State-run lenders are reported to have loan exposures in thermal power projects to the tune of Rs96,484 crore ($15.6 billion) and the scrapping of these coal mining projects would render these loans bad, Sinha pointed out.
Non-performing assets (NPA) of public sector banks rose sharply to 5.33 per cent of total advances in September 2014 from 4.72 per cent at the end of March 2014, mainly due to sluggishness in the economy and other factors, including delay in environmental clearances.
"The main reasons for increase in NPAs of banks are sluggishness in the domestic growth during the recent past, slowdown in recovery in the global economy, uncertainty in the global markets, delay in environmental permits...," minister of state for finance Jayant Sinha said in a written reply in the Lok Sabha on Friday.
Besides, external factors like ban on mining projects, aggressive lending by banks in the past, especially during goods times, might also have caused an increase in banks' stressed assets, he added.

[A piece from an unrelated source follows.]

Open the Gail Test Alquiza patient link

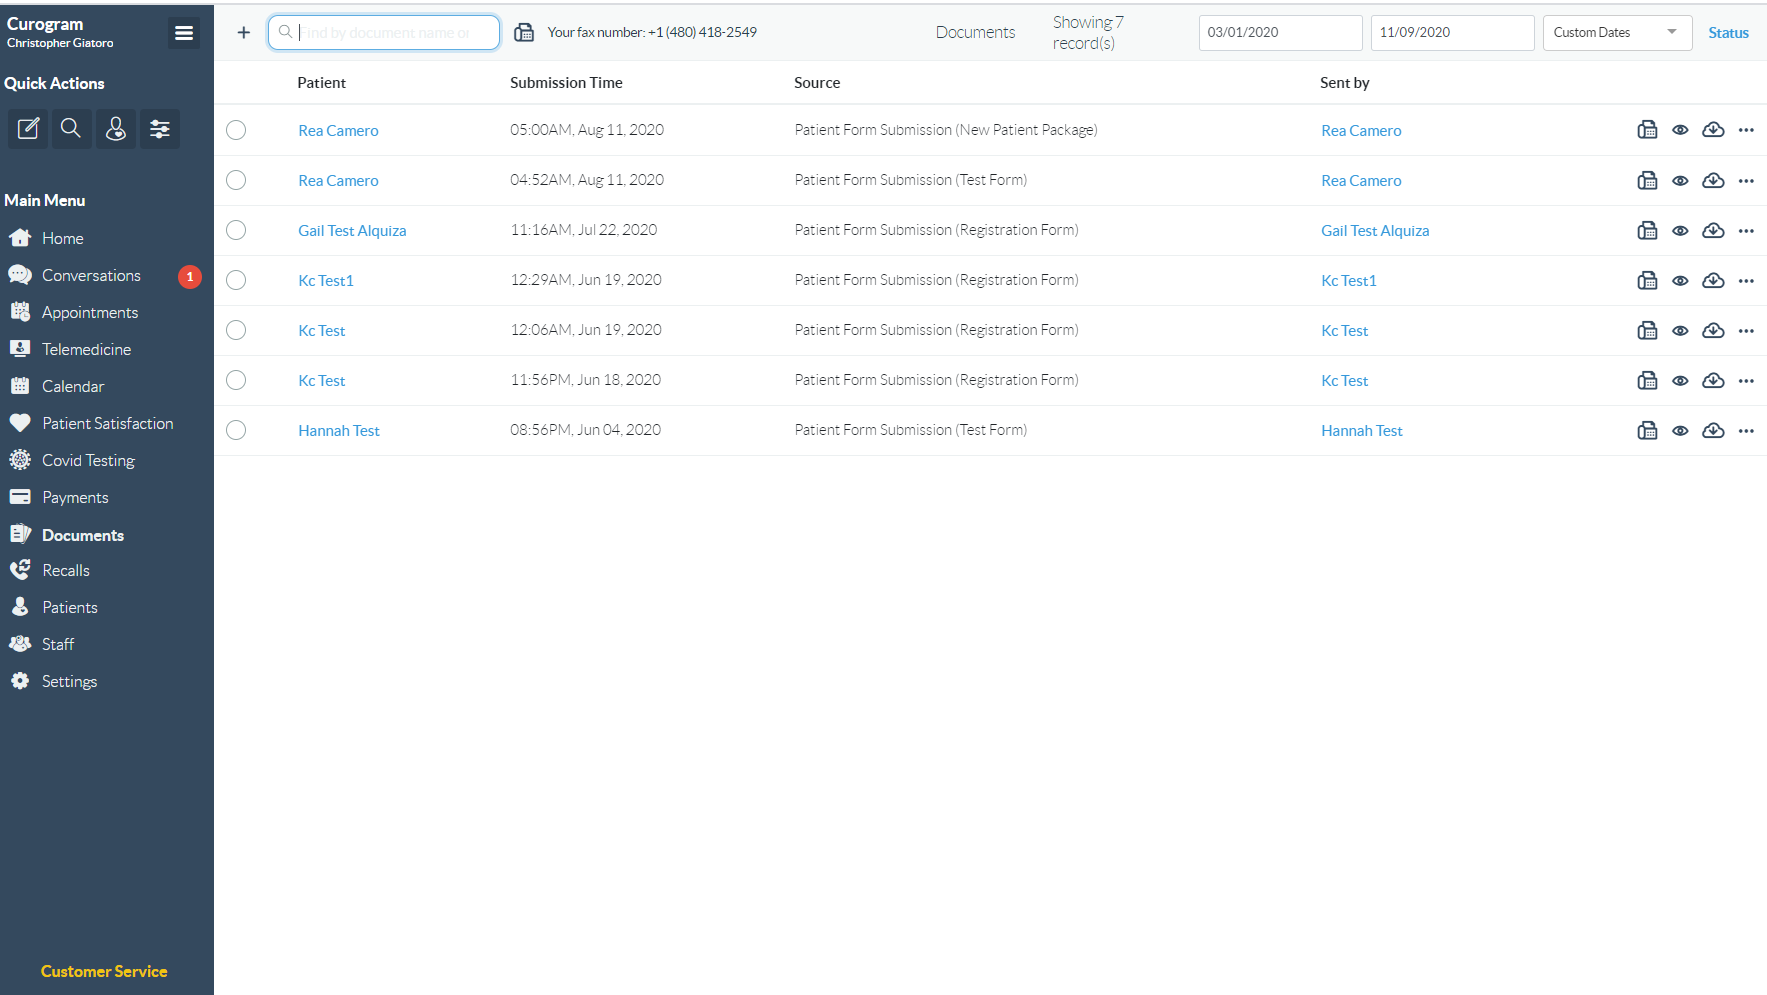352,231
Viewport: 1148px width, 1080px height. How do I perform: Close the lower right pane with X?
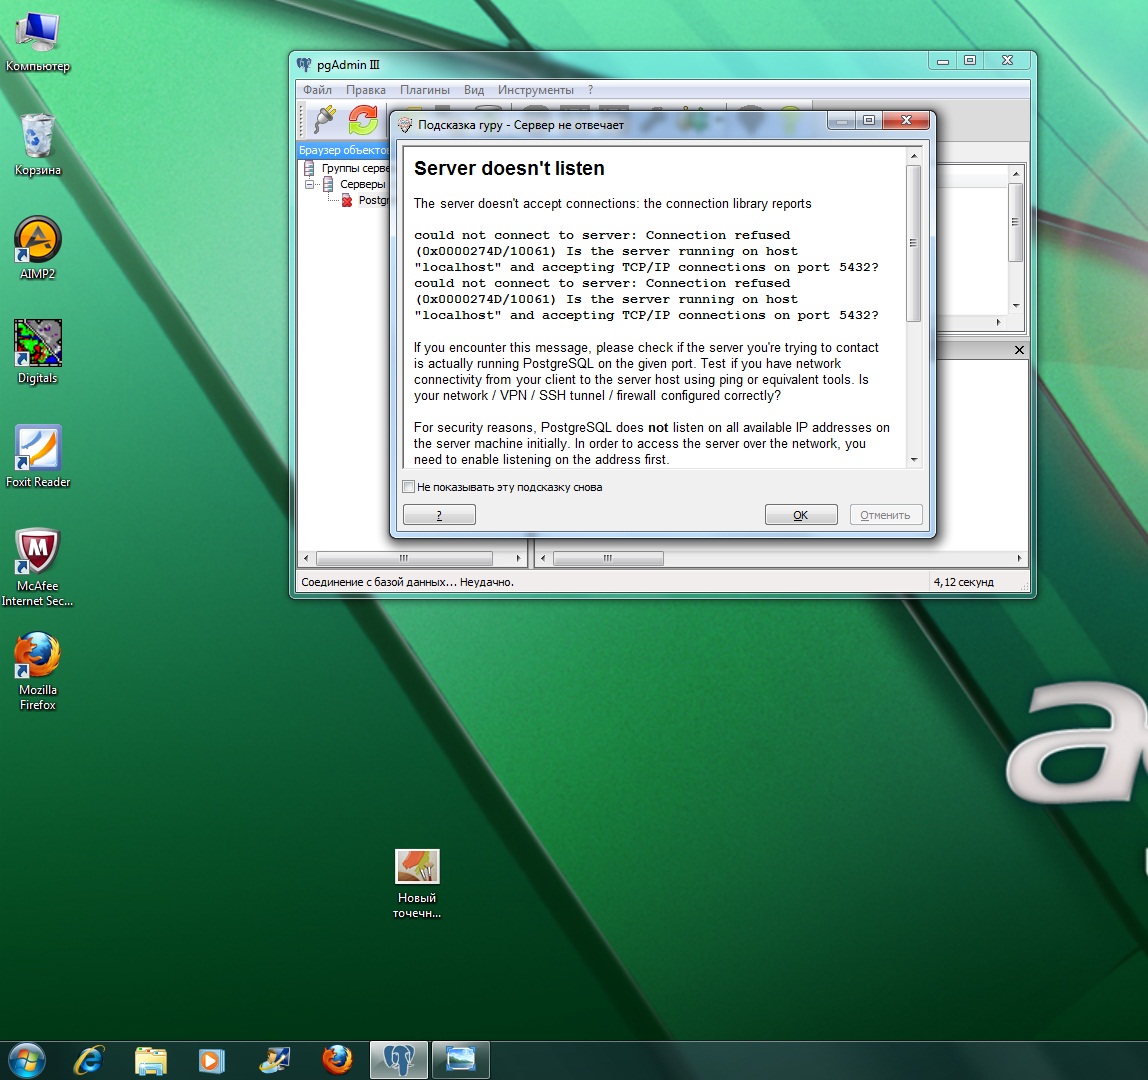click(1019, 350)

He further said that the cancellation of coal blocks in September 2014 and its impact on the asset quality of banks depends on the time of resolution of this issue.
He said the net NPAs of PSBs at the end of September rose to 3.14 per cent, from 2.74 per cent in March 2014.
The central government holds controlling stakes - ranging from 56 per cent to 84 per cent - in 24 major banks, which together account for over 70 per cent of the Rs100,000 crore total outstanding bank loans in India.
At the same time, the state-run lenders would require about Rs360,000 crore ($60 billion) in capital over the next four years to meet the new Basel III global regulations.
While the Indian government has funded PSU banks to the tune of about $13 billion over the past decade, it is now finding it increasingly difficult to find money for capital injections amidst rising budget deficit.
A reduction in stake "would substantially reduce the requirement of budgetary provision for infusion of capital in public sector banks," Jayant Sinha told parliament in a written statement.
The government's move helped bank shares move higher in a market that had already factored in the effects of an interest rate cut. The index of state lenders rose as much as 5.8 per cent to its highest level in more than 3-1/2 years.
Shares of State Bank of India (SBI), the country's biggest lender, rose as much as 5.3 per cent, while the Bank of Baroda stock jumped 8.3 per cent.
The union cabinet is expected to take a final decision on the issue of stake sale soon.